Des forêts de légende face au climat de demain
Si les forêts de la Vézère murmurent encore les mythes des anciens et les contes populaires, c’est parce qu’elles ont survécu, année après année, aux incertitudes du ciel et aux gestes de l’homme. Aujourd’hui, l’enjeu du changement climatique relance cette vieille histoire de cohabitation entre le génie de la nature et l’inventivité humaine.
Des projets émergent : restauration de corridors forestiers du Lot à la Dordogne, programmes de « forêts sentinelles » recensant les signes d’adaptation chez telle essence ou sur tel sol, recherches participatives impliquant naturalistes amateurs et promeneurs.

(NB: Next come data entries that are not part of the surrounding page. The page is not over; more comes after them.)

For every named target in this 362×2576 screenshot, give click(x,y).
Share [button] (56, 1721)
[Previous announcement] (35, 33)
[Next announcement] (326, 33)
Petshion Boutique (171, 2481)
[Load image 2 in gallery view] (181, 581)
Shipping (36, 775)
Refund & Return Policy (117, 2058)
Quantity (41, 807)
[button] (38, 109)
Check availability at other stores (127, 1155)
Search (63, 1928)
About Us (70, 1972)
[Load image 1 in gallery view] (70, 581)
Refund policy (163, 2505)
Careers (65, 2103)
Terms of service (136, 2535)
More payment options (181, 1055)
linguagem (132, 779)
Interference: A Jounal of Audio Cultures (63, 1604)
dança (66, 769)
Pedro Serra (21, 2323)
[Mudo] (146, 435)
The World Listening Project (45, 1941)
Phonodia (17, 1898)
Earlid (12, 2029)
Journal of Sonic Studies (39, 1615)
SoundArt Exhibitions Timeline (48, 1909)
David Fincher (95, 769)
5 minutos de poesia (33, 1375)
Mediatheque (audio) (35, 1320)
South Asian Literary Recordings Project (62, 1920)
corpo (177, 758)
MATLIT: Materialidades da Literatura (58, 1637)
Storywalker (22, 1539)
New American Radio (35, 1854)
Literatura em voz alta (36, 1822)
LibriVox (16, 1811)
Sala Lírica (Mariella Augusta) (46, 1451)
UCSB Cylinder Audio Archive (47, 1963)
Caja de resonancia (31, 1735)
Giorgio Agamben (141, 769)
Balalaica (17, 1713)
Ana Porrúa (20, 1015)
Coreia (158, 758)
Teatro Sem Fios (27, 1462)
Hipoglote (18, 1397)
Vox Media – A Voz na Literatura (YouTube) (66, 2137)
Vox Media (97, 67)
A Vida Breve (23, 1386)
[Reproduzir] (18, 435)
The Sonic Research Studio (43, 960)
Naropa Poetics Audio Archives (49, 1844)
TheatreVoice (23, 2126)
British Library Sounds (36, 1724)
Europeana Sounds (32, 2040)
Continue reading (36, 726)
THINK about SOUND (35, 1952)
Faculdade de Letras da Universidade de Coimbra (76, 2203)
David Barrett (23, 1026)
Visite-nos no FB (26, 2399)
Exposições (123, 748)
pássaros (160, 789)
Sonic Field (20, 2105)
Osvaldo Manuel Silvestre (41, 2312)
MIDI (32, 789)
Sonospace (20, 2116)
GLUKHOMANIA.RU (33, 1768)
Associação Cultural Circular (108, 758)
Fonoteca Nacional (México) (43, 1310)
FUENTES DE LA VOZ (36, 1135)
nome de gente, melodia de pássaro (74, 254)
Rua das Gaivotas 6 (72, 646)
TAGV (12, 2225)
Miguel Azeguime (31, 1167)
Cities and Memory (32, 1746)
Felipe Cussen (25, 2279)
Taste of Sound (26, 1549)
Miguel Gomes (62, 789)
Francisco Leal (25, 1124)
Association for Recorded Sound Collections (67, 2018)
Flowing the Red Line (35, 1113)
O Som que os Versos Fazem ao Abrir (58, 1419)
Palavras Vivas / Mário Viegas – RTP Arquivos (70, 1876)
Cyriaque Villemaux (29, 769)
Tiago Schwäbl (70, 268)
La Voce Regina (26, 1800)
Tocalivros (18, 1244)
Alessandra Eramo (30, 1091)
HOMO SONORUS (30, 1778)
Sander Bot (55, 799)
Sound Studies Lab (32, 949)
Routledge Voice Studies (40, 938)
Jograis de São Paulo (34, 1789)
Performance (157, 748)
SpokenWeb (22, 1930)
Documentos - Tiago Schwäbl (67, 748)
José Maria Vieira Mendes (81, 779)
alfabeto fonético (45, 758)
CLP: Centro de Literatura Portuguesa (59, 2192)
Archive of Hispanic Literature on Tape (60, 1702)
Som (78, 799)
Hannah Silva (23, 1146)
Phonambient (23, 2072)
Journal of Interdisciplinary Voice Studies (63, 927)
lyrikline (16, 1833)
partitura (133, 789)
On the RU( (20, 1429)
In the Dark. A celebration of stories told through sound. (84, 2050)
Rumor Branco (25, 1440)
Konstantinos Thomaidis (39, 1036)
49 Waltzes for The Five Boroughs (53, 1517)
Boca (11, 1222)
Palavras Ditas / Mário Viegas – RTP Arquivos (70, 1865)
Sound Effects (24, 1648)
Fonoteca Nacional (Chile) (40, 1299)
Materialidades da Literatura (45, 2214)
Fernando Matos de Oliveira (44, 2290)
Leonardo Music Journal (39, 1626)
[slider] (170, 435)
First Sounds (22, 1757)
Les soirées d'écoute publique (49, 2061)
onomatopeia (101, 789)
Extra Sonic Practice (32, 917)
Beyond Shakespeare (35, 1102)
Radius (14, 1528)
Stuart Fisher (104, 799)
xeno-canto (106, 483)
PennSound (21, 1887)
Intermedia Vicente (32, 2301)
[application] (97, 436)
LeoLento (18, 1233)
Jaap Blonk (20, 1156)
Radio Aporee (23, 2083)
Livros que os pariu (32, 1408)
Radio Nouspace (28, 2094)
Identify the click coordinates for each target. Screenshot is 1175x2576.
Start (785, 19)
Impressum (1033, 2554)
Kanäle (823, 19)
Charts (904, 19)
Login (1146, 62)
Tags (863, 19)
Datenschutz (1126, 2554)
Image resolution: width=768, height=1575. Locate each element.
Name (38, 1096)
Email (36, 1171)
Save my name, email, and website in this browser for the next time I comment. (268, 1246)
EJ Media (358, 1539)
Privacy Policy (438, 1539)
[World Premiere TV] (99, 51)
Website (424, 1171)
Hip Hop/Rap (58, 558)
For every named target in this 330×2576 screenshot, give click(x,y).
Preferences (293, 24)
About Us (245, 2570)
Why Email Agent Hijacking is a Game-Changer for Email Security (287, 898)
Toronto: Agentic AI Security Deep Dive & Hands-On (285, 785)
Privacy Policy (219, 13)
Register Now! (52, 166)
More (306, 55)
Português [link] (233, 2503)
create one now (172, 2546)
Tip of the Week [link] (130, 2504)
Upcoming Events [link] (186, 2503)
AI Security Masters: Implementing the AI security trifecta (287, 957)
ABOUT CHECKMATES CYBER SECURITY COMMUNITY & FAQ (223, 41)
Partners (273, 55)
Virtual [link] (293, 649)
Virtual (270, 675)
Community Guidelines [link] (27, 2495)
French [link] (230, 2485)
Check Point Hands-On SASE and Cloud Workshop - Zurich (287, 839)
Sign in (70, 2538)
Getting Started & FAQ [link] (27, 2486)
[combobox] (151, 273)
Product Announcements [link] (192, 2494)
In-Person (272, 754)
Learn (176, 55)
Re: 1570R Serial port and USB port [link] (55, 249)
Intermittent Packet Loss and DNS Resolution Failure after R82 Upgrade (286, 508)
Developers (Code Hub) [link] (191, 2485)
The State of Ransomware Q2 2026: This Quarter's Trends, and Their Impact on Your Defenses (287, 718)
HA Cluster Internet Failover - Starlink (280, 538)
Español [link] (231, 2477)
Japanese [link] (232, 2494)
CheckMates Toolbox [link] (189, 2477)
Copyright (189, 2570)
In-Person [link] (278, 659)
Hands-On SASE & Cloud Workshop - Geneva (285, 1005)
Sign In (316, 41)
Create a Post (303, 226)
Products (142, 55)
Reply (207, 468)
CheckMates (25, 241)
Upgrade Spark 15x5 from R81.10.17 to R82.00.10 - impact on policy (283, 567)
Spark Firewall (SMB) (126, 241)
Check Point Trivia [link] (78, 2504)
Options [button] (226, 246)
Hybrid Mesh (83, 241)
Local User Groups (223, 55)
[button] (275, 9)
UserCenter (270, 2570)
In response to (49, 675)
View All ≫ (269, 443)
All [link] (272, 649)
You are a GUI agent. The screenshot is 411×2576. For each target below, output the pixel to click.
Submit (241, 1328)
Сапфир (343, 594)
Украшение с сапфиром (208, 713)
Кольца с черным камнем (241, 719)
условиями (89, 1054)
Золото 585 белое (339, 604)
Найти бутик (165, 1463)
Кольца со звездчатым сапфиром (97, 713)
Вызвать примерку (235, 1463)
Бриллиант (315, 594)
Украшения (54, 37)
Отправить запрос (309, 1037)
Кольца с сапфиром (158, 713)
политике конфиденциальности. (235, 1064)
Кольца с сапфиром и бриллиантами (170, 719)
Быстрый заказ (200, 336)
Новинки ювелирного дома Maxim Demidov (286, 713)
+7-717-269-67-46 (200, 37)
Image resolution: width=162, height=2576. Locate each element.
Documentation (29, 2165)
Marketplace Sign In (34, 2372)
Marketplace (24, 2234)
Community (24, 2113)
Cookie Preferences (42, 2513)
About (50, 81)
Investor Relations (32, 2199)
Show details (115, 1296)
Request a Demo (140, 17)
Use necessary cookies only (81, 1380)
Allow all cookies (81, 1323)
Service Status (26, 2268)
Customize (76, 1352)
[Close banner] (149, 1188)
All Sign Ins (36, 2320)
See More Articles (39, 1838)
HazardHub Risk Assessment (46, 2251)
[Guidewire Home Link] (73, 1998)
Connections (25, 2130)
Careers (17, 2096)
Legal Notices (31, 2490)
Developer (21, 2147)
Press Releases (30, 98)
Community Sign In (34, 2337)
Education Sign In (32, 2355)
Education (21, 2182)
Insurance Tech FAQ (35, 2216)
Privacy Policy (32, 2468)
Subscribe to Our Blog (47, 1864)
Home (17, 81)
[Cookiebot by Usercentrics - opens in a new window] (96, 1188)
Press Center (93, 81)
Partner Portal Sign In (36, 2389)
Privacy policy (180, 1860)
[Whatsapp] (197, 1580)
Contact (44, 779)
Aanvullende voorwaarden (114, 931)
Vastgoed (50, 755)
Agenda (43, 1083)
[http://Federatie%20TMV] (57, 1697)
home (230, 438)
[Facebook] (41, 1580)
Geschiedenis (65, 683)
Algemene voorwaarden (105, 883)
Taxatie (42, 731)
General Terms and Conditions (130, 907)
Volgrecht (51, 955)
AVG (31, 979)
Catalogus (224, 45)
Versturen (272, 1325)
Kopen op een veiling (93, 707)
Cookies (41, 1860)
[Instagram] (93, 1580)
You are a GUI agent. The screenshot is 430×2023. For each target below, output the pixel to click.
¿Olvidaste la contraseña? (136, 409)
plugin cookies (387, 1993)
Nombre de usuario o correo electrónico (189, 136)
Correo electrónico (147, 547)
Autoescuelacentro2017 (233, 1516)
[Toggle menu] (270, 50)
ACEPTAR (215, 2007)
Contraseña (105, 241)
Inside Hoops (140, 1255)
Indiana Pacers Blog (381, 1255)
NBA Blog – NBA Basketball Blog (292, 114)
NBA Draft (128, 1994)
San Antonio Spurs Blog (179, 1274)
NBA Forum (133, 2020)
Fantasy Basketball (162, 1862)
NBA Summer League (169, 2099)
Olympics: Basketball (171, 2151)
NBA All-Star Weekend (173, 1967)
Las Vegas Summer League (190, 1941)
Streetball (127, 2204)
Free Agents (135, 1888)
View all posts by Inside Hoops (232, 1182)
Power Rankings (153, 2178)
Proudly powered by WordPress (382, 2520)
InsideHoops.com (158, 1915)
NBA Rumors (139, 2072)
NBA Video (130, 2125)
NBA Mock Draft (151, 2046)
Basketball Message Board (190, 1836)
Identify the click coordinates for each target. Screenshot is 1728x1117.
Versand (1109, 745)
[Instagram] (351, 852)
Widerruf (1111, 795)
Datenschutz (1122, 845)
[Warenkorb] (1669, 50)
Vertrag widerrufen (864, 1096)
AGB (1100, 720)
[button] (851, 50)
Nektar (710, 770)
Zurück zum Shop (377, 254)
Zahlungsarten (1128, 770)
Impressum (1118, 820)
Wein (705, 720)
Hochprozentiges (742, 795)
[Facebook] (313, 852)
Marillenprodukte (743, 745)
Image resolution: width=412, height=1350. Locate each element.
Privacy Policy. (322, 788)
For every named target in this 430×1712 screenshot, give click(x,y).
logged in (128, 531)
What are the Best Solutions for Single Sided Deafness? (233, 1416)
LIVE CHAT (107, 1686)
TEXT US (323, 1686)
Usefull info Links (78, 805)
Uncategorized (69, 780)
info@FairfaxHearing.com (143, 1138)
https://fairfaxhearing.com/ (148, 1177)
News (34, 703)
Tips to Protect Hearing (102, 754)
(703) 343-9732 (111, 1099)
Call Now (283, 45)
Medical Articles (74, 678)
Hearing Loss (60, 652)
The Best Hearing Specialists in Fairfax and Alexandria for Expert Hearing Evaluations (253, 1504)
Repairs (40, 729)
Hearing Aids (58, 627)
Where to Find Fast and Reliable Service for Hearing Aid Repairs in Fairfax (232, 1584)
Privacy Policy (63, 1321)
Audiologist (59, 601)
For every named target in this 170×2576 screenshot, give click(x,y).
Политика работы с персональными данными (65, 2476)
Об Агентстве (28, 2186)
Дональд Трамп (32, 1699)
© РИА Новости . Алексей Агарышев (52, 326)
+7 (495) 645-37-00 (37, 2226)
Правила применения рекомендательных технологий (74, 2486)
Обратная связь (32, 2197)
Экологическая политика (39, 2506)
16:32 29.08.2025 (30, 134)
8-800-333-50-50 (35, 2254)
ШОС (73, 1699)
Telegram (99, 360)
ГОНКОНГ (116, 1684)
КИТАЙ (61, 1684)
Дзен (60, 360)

Le défi qui s’annonce est colossal : plus de 12 000 hectares de forêts ont brûlé chaque année en France ces dernières années (Ministère de la Transition écologique), et l’ONF prévoit que les essences traditionnelles telles que le hêtre ou le sapin pectiné seront en régression d’ici 2050 si les températures continuent de grimper.
Mais la résilience forestière raconte autre chose : elle révèle, par touches nuancées, comment chaque paysage, chaque peuplement forestier a la capacité d’inventer sa manière de résister en s’appuyant sur la diversité, la coopération entre vivants, et la mémoire du lieu.
Si l’on prête l’oreille, au petit matin, à l’orée d’un bois du Périgord, on entend parfois, derrière le chant du pic, cette promesse millénaire : celle d’une nature qui s’adapte, se défend, et, souvent, inspire l’humain à faire de même.